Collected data

━━━━━━━━━━━━━━━━━━━━━━━━━━━━━━

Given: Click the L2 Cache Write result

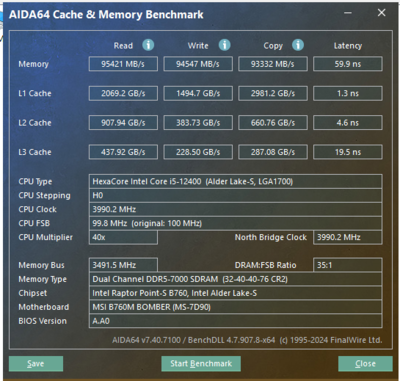Looking at the screenshot, I should (x=198, y=123).
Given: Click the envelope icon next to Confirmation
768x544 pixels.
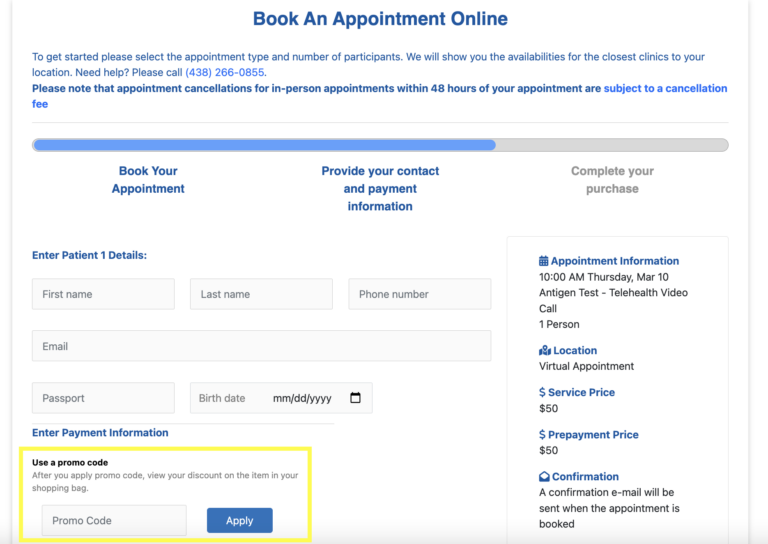Looking at the screenshot, I should 544,476.
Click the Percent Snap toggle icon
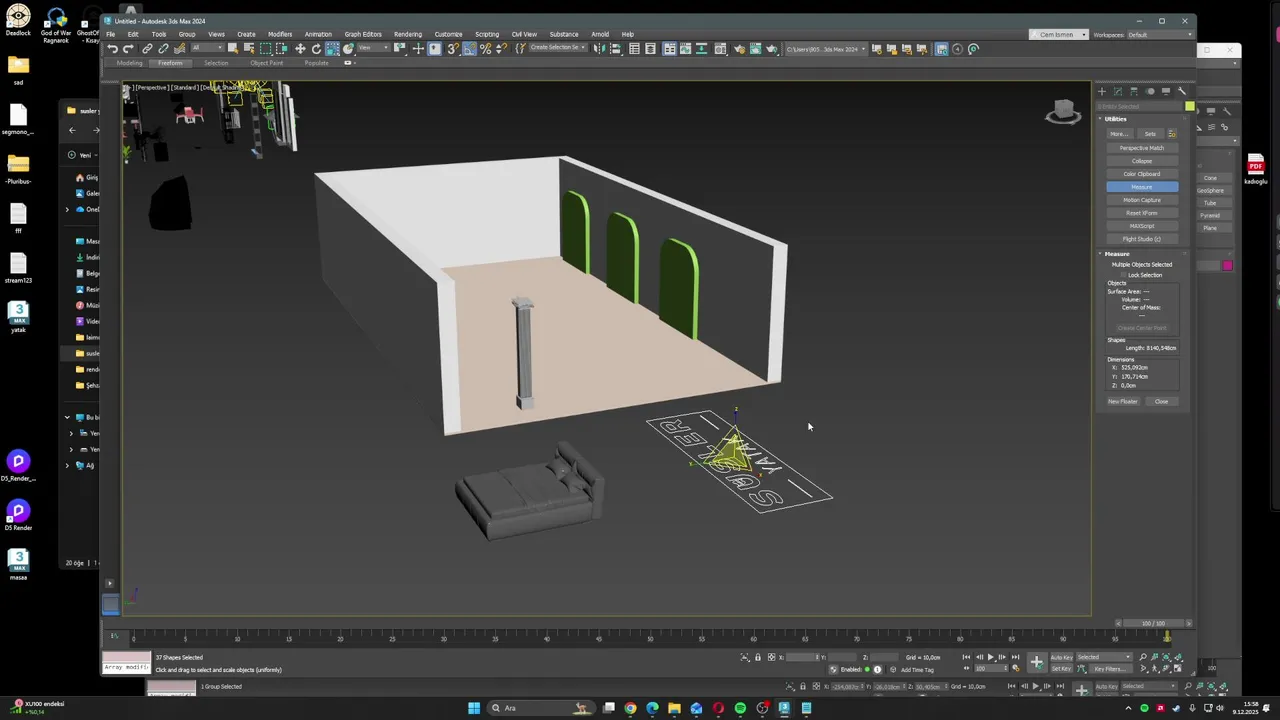Image resolution: width=1280 pixels, height=720 pixels. 485,49
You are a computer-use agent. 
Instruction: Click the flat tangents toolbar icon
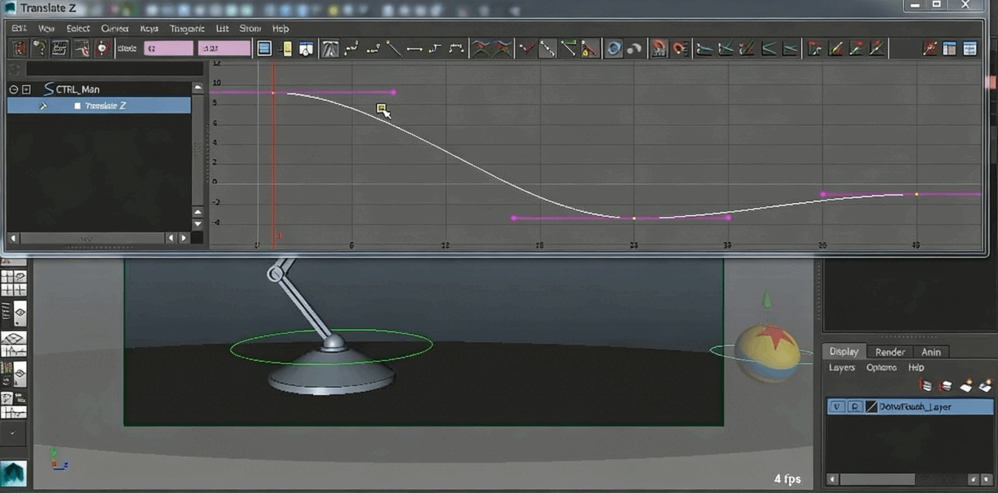coord(415,48)
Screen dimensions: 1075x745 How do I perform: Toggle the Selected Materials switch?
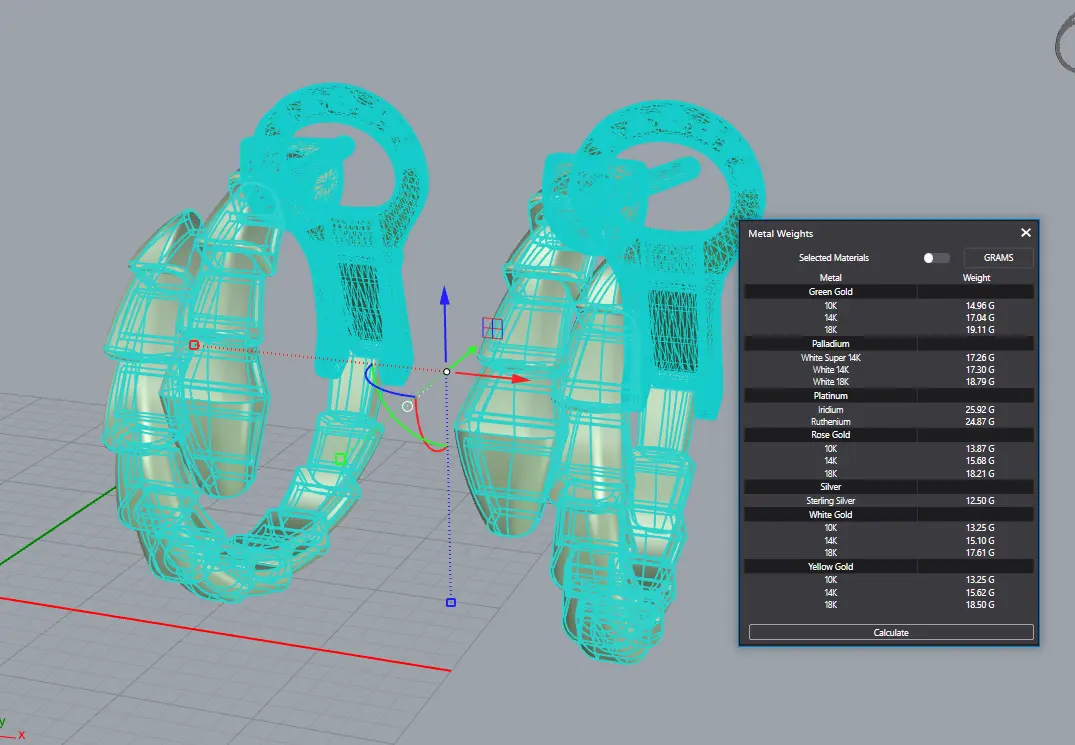point(935,258)
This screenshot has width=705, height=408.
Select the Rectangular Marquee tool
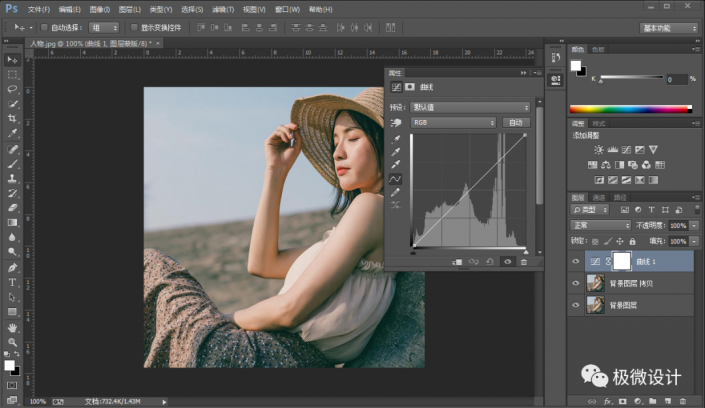[x=13, y=74]
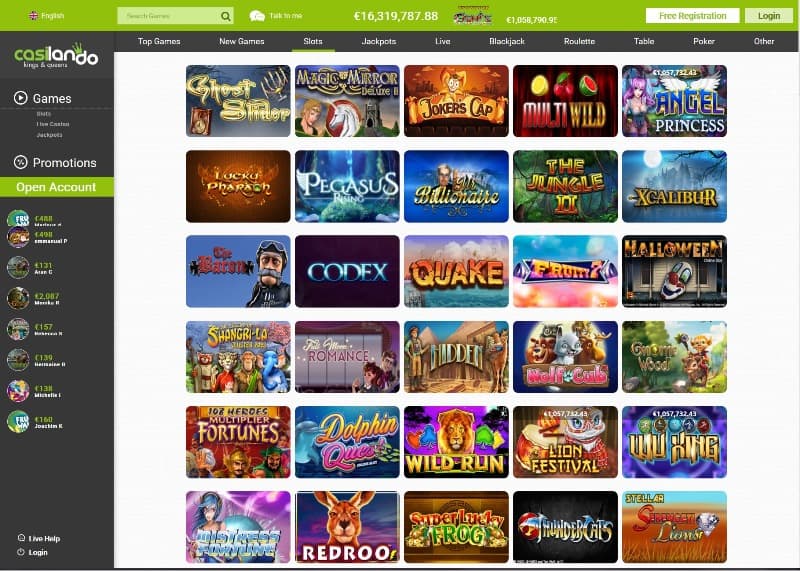Viewport: 800px width, 571px height.
Task: Click the UK flag language icon
Action: coord(33,16)
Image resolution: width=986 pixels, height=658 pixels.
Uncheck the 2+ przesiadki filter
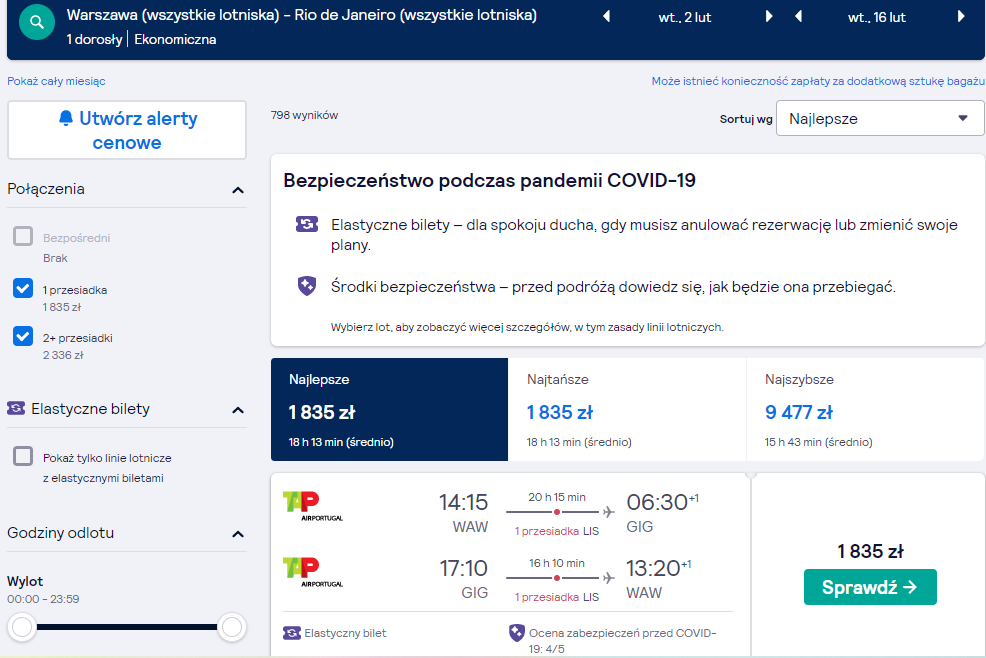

━━━━━━━━━━━━━━━━━━━━━━━━━━━━━━

● EXERCISE:
Reproduce the data above exactly, leaving each picture out.

● FINAL ANSWER:
Given: Click the L2 Cache Write result

Looking at the screenshot, I should (x=198, y=123).
Given: Click the envelope icon next to Confirmation
768x544 pixels.
Looking at the screenshot, I should 544,476.
Click the Percent Snap toggle icon
Image resolution: width=1280 pixels, height=720 pixels. 485,49
You are a computer-use agent. 
Instruction: Click the flat tangents toolbar icon
coord(415,48)
Screen dimensions: 1075x745 How do I perform: Toggle the Selected Materials switch?
point(935,258)
This screenshot has width=705, height=408.
Select the Rectangular Marquee tool
[x=13, y=74]
Viewport: 800px width, 571px height.
Task: Click the UK flag language icon
Action: coord(33,16)
Image resolution: width=986 pixels, height=658 pixels.
Uncheck the 2+ przesiadki filter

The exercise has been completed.